Monday, November 6 2000
One of the many fascinating things about the meeting of long-separated cultures is the technological exchanges that take place (after the initial flurry of killings has subsided). These exchanges are almost always unilateral, since such meetings usually happen when advanced westerners stumble into isolated jungle villages. Technologically primitive people are suddenly confronted with the factory-produced cargo of the modern world. To them, it's all as stunning and alien as if it had been accidentally left behind by a departing UFO. Coke bottles, bits of plastic-insulated wire, pencils, and god forbid, battery powered digital watches; it's all amazing and magical. Why? Because each of these trivial items represents the accumulated efforts of thousands and thousands of designers, engineers, manufacturers, artists, planners and project managers. They are single instances of massive, lucrative engines of duplication, all of which sits on layers and layers of accumulated ingenuity and invention, built over centuries in places long urbanized and connected to other places long urbanized.
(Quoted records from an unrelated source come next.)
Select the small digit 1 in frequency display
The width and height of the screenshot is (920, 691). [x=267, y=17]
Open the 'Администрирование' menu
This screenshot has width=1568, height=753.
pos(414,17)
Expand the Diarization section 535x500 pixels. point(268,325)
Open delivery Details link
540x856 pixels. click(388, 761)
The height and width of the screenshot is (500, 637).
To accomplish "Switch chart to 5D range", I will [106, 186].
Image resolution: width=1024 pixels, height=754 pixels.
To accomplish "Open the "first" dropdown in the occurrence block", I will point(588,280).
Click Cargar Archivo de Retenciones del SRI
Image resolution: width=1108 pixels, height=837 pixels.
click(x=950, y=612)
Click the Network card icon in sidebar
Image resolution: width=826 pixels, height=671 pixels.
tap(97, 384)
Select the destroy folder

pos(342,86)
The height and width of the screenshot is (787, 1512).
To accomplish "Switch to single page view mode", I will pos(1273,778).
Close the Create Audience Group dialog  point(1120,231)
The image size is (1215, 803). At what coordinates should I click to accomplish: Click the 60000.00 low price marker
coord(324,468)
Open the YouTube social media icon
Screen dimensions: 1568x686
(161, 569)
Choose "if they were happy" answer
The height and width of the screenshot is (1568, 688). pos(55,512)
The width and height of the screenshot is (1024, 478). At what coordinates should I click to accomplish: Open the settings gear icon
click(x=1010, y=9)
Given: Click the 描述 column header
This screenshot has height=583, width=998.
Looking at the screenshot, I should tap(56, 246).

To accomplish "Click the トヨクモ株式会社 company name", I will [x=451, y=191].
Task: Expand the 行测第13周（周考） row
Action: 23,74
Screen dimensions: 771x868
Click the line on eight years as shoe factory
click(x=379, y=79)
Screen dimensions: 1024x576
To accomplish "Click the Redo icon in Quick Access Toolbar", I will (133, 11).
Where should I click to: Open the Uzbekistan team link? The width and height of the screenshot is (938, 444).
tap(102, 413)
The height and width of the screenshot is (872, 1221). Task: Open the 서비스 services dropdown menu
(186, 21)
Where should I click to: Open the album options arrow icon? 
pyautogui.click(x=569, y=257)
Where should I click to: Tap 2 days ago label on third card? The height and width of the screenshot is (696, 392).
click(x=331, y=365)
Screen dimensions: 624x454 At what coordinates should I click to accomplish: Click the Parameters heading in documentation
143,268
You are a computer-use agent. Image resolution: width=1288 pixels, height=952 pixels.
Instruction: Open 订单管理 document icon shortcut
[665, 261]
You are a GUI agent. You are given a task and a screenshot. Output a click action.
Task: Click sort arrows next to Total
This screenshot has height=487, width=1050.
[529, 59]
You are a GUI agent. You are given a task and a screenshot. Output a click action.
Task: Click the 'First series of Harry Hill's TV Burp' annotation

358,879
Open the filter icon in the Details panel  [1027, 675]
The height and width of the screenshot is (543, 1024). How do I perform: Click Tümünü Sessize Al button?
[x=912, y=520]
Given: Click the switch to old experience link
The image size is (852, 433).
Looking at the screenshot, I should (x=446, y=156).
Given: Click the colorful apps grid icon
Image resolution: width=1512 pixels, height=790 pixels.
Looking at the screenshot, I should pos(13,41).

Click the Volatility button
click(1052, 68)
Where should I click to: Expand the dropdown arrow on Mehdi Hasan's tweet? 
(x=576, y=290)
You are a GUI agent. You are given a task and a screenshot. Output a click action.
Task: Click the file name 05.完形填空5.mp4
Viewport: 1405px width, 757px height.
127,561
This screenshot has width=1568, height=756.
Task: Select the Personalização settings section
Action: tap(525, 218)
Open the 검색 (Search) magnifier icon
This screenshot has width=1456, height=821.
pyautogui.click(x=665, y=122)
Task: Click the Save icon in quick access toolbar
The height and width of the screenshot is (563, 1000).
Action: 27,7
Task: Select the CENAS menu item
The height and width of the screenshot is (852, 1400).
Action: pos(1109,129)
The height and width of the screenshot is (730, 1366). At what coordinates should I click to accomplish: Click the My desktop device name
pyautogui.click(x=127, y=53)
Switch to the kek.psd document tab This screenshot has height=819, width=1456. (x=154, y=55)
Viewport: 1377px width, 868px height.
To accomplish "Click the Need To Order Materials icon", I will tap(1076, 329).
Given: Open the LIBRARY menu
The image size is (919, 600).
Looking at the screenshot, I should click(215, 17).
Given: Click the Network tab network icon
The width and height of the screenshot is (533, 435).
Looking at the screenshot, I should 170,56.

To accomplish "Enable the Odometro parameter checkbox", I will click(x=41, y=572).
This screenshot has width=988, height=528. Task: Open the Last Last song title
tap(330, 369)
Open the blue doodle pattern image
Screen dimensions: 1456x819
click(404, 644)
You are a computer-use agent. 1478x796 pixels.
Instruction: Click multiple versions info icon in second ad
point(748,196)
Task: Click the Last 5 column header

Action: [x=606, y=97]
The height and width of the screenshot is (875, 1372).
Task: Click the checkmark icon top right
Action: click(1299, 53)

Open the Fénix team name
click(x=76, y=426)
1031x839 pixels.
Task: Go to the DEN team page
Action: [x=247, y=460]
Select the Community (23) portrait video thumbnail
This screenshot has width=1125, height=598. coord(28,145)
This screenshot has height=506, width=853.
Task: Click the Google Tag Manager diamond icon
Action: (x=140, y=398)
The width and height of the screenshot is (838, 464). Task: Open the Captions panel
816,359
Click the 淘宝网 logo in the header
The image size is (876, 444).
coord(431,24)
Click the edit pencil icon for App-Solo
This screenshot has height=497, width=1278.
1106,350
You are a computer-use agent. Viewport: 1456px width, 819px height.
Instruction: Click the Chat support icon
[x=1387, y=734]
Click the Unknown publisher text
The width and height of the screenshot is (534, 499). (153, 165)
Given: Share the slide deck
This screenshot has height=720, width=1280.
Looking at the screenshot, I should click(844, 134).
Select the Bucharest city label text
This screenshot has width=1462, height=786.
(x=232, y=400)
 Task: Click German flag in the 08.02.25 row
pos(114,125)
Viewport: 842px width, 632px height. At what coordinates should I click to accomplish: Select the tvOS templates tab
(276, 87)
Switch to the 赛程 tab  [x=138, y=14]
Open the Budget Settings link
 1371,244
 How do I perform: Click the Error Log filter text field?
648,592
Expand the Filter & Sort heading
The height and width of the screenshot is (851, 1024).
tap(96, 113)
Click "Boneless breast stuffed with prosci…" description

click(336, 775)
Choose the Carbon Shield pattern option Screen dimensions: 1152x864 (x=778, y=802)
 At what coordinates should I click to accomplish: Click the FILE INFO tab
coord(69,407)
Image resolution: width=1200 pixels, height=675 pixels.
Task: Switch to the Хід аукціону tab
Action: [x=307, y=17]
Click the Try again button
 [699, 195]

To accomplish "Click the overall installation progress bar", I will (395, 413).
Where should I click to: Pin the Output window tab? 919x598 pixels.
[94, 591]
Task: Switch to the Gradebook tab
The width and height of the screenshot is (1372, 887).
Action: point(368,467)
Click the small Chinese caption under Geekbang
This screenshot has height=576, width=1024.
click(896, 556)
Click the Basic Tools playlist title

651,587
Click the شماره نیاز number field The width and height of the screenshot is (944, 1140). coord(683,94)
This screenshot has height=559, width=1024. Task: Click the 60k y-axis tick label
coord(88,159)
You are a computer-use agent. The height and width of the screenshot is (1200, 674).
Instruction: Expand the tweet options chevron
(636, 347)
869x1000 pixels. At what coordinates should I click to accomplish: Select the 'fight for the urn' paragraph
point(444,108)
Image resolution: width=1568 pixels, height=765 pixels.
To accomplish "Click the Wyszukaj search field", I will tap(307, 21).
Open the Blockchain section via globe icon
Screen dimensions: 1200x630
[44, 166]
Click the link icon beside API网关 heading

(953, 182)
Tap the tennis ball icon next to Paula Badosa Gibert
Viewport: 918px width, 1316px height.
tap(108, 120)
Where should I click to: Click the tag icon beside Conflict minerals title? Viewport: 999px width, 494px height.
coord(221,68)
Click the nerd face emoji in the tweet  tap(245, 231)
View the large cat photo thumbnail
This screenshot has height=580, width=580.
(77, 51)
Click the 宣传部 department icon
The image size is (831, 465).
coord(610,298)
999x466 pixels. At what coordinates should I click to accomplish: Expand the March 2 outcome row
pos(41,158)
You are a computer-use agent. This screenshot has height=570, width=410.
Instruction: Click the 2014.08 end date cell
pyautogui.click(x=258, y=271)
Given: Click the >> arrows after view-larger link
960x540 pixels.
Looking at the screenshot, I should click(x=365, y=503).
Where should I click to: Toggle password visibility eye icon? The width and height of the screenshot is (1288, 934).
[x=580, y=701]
Today, as a sort of dubious payment for services being rendered as well as an act of carefully-calculated meme promotion (not very different from the initial promotion of LINUX), I dropped off a truly remarkable piece of code at a nearby ISP, in the care of its only back-end web developer, a tom boyish woman named Sylvia. We installed the code in the course of only a half hour or so, and, against all expectations, it started working without the slightest setback. The most amazing thing was when the ASP front end was fired up it was still communicating with a backend on an entirely different server in an entirely different domain. When I changed the connection string to make it point to the right place, where there was no data, the program went, as it hasn't done for months, into a special "install mode" - launching a setup wizard and everything. I could tell it was impressing the hell out of Sylvia, who has never been given more than a week to develop anything. I felt a little like a soon-to-die-of-malaria white man explorer bringing a cargo of coke bottles and matches into the heart of darkness.